[Pixel coordinate grounding data]
- Opening Delimiter -
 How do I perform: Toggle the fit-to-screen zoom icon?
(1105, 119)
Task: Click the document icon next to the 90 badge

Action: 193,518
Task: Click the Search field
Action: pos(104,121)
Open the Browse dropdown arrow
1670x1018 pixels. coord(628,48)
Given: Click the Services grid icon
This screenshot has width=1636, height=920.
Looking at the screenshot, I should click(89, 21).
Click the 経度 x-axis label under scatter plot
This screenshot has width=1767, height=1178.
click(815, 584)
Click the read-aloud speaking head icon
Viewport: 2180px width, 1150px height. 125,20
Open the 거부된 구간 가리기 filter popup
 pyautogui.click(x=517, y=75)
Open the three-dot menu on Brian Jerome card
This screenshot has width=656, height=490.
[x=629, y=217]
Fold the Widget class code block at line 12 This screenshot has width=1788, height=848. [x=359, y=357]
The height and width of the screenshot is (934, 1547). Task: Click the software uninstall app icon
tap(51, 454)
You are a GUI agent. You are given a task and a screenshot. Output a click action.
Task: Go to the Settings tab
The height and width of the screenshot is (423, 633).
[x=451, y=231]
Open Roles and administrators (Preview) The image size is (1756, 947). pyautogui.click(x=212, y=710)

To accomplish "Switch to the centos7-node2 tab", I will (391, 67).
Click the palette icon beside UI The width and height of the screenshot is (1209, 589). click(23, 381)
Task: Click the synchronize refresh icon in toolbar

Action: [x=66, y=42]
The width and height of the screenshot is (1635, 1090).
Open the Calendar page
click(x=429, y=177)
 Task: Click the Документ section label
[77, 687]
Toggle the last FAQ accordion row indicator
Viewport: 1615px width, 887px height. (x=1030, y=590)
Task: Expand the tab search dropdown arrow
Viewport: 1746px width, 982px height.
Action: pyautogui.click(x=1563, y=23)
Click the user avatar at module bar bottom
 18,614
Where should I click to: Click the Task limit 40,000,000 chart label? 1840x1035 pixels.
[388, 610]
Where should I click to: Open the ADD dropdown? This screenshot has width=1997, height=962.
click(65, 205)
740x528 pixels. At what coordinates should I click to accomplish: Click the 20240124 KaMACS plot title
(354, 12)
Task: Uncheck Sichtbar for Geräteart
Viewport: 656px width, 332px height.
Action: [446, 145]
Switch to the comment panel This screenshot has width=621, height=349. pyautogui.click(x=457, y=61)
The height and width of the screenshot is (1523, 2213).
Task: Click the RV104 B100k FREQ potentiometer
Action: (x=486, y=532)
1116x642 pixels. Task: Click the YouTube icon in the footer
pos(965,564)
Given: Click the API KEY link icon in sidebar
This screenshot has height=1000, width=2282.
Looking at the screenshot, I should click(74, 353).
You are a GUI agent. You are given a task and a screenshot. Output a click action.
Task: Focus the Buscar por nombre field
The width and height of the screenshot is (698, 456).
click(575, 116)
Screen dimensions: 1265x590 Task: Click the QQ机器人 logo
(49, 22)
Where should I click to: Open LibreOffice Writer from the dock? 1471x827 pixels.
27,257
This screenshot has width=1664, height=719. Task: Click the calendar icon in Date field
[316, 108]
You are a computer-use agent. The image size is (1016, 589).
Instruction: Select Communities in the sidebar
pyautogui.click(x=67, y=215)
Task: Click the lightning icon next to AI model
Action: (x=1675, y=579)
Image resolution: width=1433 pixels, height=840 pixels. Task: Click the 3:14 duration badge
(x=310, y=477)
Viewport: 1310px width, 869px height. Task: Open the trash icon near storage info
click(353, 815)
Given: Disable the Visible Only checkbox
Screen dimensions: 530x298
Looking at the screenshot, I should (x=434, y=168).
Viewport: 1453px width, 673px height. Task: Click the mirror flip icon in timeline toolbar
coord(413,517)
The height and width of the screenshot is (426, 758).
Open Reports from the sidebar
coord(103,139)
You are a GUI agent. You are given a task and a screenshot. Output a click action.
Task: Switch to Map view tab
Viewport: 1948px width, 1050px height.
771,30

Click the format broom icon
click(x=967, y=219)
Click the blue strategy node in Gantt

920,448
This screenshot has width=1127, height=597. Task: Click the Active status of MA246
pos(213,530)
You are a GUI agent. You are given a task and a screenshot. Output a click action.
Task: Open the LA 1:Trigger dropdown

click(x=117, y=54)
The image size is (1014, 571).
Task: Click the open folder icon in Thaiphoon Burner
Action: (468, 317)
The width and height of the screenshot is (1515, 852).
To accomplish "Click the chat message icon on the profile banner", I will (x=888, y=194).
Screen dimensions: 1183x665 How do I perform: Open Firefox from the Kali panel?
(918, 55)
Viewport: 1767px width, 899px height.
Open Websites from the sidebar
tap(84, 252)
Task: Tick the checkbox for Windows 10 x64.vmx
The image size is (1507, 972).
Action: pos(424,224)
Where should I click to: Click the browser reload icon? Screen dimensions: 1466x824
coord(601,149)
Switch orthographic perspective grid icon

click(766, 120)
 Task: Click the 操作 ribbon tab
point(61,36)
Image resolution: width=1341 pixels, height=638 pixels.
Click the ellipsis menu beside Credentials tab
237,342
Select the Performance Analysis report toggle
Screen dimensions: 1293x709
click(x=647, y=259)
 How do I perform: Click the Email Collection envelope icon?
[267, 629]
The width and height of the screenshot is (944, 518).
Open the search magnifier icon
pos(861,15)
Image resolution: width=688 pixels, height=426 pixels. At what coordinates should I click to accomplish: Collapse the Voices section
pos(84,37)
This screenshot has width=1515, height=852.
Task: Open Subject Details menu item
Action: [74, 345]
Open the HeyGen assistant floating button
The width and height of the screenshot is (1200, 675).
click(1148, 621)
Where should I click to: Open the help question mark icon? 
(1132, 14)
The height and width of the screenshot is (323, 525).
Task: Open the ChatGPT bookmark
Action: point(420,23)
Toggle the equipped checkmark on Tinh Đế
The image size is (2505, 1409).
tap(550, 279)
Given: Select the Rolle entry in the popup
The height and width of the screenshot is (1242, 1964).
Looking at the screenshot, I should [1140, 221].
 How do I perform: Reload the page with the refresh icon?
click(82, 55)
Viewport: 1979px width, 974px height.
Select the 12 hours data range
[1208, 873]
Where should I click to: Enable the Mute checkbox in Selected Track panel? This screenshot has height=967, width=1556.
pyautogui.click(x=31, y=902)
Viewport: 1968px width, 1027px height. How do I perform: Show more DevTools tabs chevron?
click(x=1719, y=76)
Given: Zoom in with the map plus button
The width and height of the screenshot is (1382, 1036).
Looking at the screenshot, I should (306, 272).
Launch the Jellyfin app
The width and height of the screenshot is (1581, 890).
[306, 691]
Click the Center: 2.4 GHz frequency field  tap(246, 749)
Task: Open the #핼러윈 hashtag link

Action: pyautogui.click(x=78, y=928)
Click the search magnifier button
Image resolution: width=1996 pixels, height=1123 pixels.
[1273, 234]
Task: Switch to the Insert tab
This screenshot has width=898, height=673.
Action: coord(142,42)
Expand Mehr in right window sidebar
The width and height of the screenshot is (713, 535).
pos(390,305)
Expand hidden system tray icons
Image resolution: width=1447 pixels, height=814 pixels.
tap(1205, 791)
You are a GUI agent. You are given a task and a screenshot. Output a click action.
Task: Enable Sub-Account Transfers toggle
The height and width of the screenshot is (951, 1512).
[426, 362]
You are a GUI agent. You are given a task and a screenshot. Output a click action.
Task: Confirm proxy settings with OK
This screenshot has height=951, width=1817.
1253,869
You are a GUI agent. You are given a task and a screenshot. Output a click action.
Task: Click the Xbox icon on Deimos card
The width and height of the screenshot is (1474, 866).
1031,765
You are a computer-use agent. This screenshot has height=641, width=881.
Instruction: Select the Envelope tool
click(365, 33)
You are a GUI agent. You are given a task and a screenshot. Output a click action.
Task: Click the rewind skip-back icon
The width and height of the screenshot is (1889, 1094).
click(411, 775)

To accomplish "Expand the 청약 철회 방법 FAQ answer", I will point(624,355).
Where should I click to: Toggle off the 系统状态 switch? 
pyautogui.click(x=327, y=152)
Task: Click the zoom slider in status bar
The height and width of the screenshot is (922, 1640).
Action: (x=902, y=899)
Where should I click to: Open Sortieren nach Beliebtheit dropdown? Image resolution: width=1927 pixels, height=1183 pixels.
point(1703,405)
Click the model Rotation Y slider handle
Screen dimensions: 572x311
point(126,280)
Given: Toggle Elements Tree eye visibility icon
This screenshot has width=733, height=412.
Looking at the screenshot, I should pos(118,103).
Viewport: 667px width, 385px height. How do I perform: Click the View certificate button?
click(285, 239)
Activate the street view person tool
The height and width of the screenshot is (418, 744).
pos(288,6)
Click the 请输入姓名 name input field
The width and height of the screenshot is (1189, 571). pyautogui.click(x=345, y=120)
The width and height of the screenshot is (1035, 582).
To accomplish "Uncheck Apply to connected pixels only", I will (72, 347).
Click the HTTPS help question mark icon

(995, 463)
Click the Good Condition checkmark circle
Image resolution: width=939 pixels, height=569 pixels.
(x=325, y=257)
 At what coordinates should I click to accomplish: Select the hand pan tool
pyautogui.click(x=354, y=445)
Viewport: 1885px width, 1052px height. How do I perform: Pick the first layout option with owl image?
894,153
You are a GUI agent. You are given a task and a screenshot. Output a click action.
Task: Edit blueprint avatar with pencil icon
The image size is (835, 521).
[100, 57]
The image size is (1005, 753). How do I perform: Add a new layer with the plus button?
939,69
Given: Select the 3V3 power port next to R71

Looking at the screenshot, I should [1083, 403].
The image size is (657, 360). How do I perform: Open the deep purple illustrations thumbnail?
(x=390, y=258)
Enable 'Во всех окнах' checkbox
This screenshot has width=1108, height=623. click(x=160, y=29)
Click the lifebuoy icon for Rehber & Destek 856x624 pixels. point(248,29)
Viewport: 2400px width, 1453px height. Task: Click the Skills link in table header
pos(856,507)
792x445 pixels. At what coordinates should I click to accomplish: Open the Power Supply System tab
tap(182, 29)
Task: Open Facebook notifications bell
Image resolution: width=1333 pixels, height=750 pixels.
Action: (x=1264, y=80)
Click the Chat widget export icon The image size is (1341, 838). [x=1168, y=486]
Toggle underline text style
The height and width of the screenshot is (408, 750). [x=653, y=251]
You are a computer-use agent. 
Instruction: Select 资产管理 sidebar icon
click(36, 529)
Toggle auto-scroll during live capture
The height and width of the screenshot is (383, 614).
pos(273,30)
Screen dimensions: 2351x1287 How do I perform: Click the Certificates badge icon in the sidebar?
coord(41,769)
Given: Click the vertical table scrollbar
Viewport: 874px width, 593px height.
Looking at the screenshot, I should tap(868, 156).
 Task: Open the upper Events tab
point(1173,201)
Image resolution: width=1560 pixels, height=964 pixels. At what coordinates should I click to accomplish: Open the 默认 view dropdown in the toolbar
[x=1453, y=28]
- Closing Delimiter -
#### ASSIGNED TASK
Each line of the entries above that includes "will" counts once; state how many such lines there are, with the number as the only answer.

#### RESPONSE AREA
4